Incremental linking is something that most C++ toolchains support. Lacking it is currently our biggest pain point with emscripten. I'm very happy to be wrong, but my understanding is that it's hard to add that to emscripten because it's constructed using several different tools that have been chained together. I suspect a lighter-weight WASM-specific compiler backend would make standard C++ compiler features such as incremental linking significantly easier to do. Is that true?


Actually emscripten should be getting incremental linking soon. It depends on upstream components, the LLVM wasm backend and lld. Those are almost ready now.

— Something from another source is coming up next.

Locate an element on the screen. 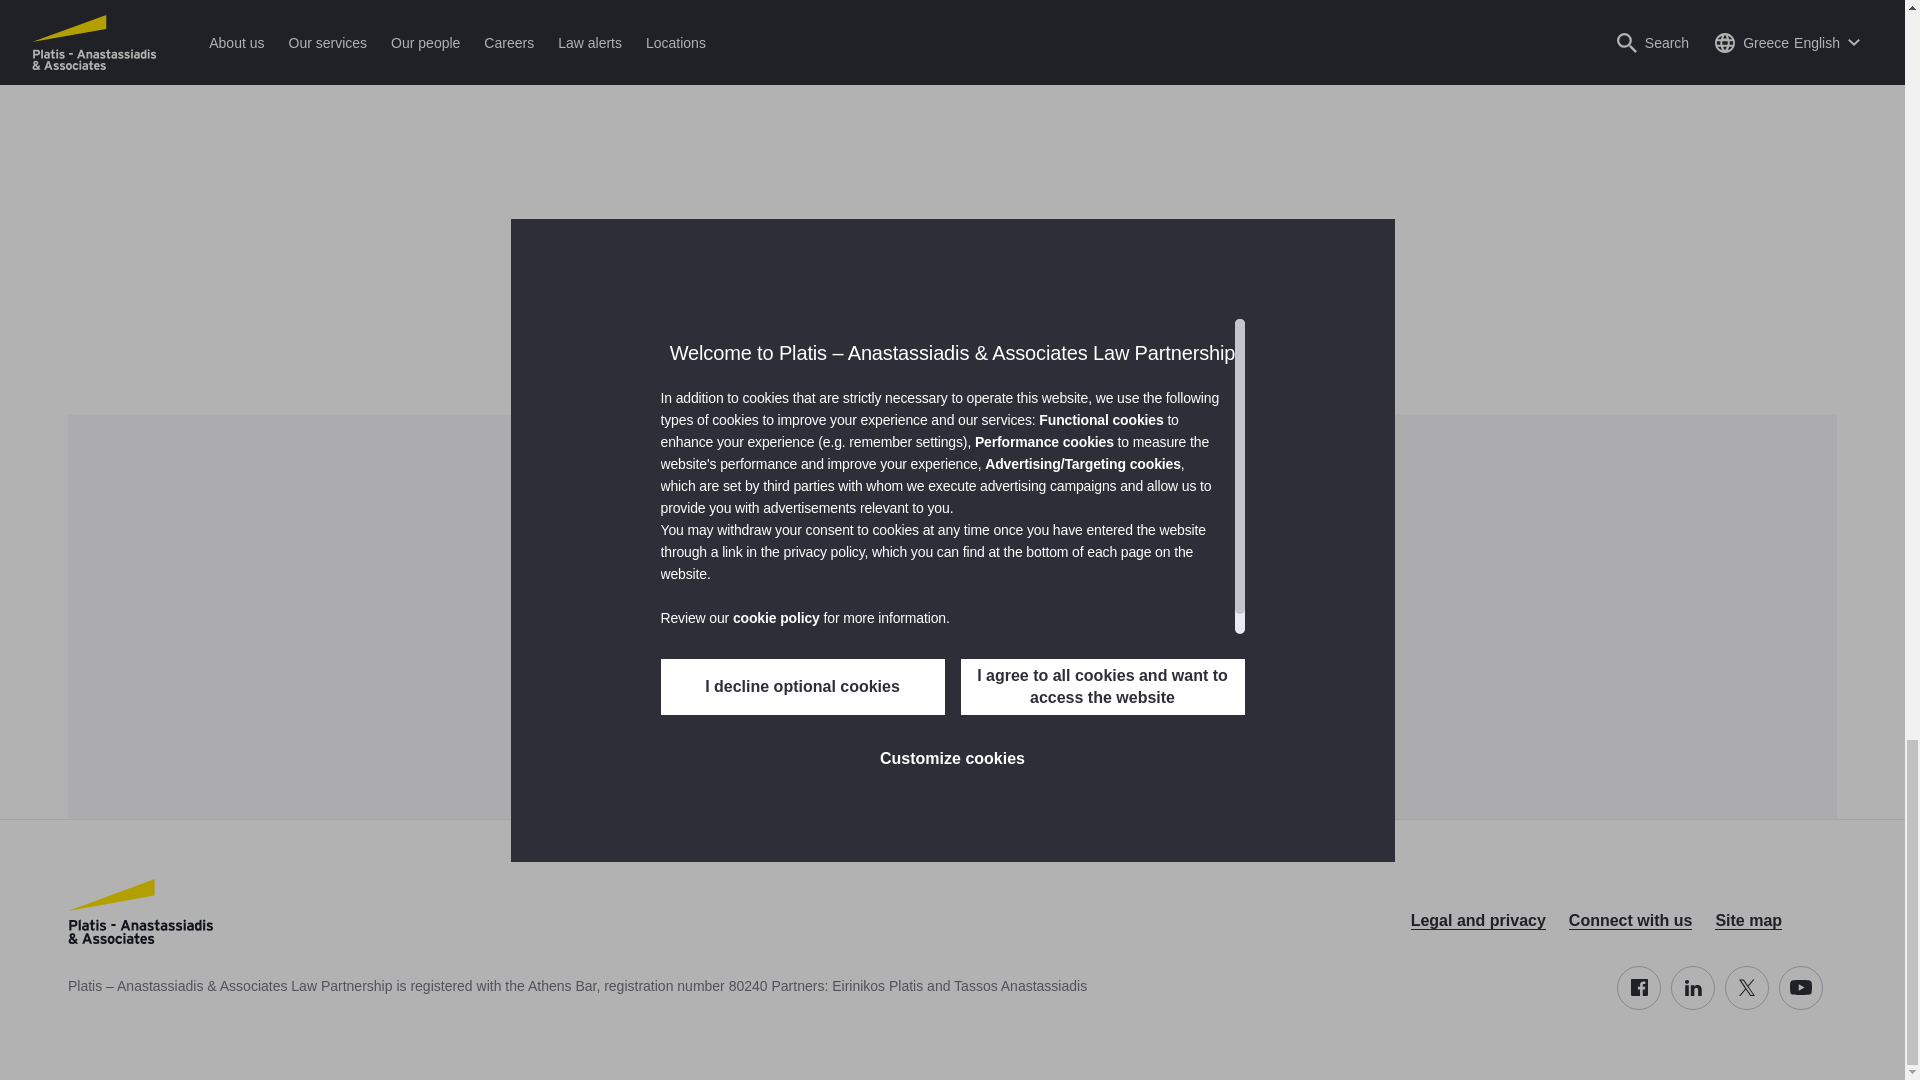  YouTube is located at coordinates (1800, 987).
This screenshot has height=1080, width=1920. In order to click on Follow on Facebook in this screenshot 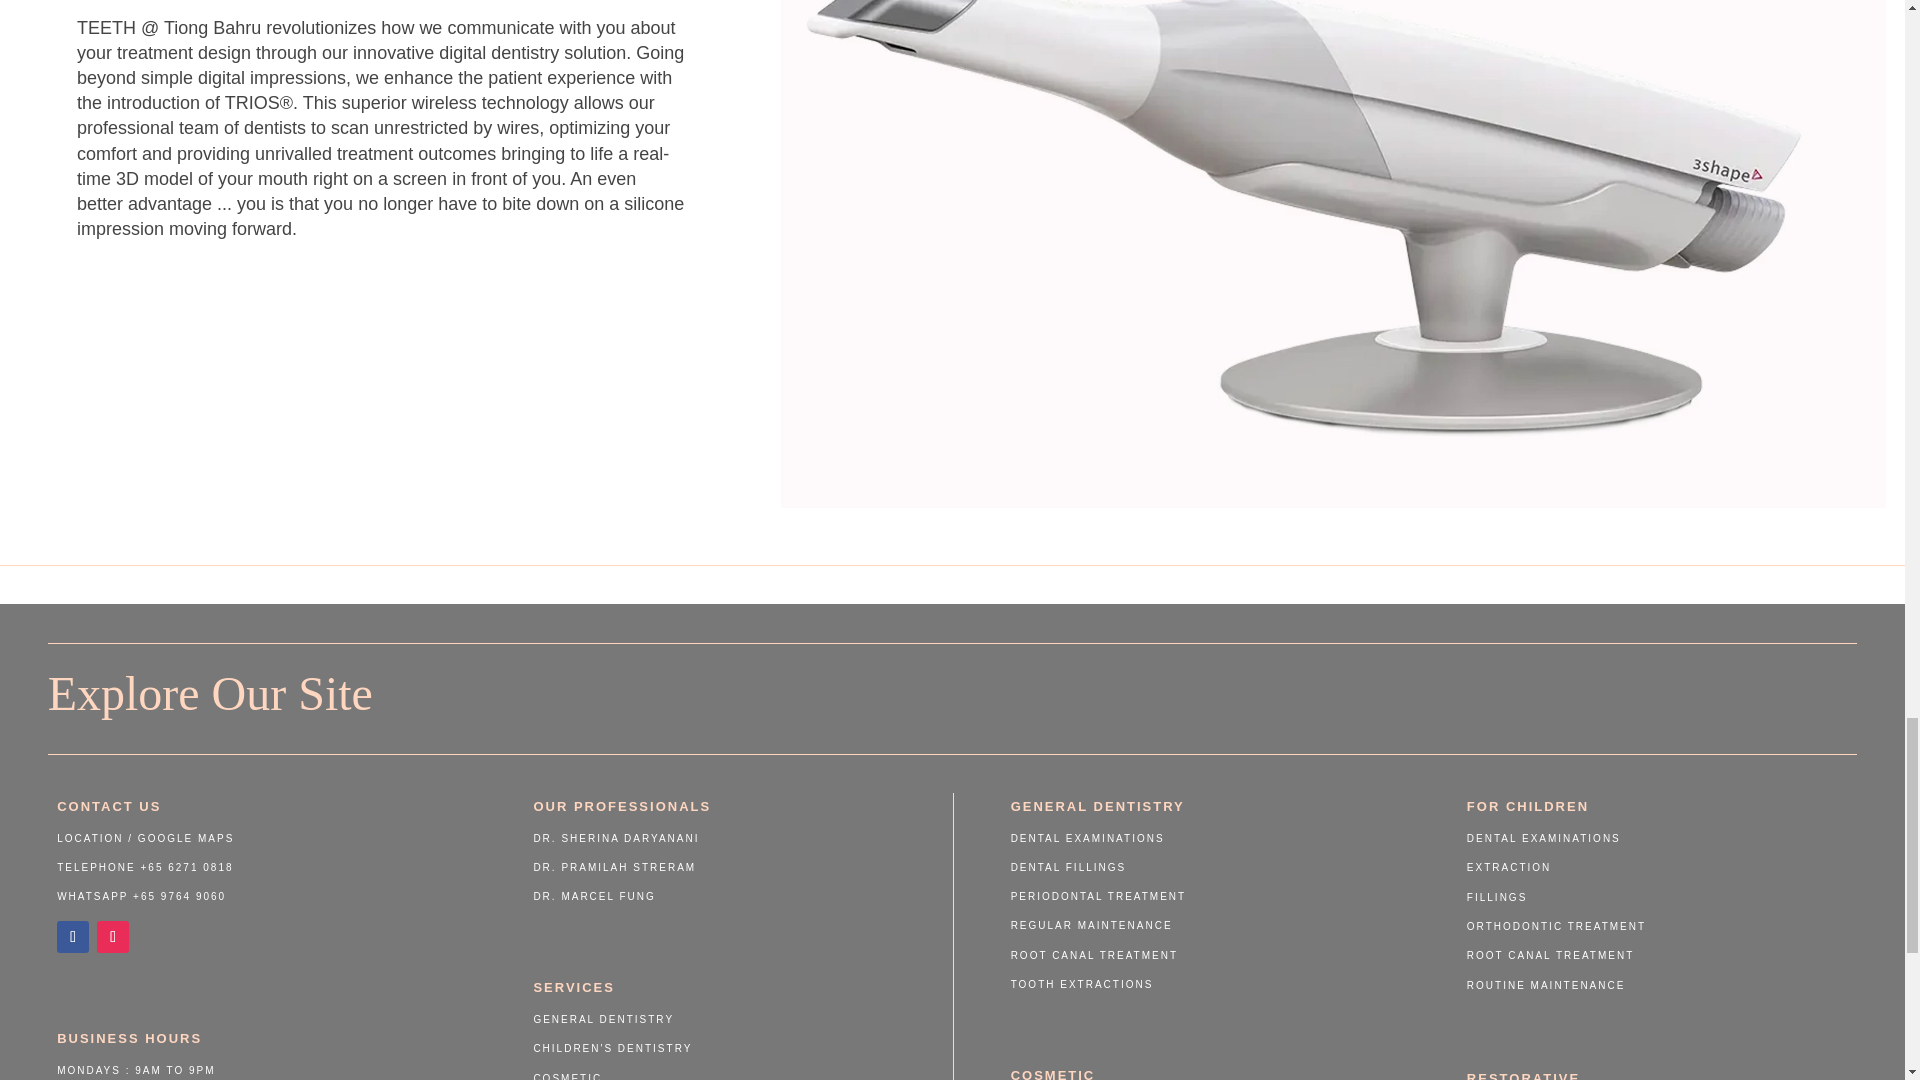, I will do `click(72, 936)`.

In other words, the emscripten integration for those components is the easy work, the upstream LLVM/lld stuff is the hard part.


I really don’t understand the industry fixation with C++. It has to be one of the WORST (as in “error prone death trap”) computer languages ever devised. God how I wish it would fade away into obscurity.

If half the effort wasted on C++ compilers and usage learning had been spent on something worthwhile...


"There are languages people complain about, and languages nobody use." - Bjarne Stroutup.

I don't think C++ will fade away as it's already a well installed language, and it is getting several upgrades, which are supported by big companies.

There is really nothing comparable to C++ in terms of language, to be really honest. There really are no language which are as readable and flexible as C, AND extensible and high level.

I tried to get interested to statically compiled language like rust, go, D, and honestly I can't get used to them. Safety is not really a good idea because putting barriers between the compiler and the programmer will always result in pain. C++ is the ease of C with some syntactic sugar for more convenient use. I see nothing that can be as good as C in term of down-to-earth syntax.

A good language is not a language that is well designed, a good language is a language everyone can use. C++ to me seems to be the least worse, except of course the toolchain.


I agree. At the moment you can use WebAssembly, but it is not exactly user friendly. Effectively they have only build tools that can work inside other tools or as a part of an existing toolchain.

However, the end game is to be able to load a WebAssembly module just like you load a JS script. So, we are going to get there, but it will take some time.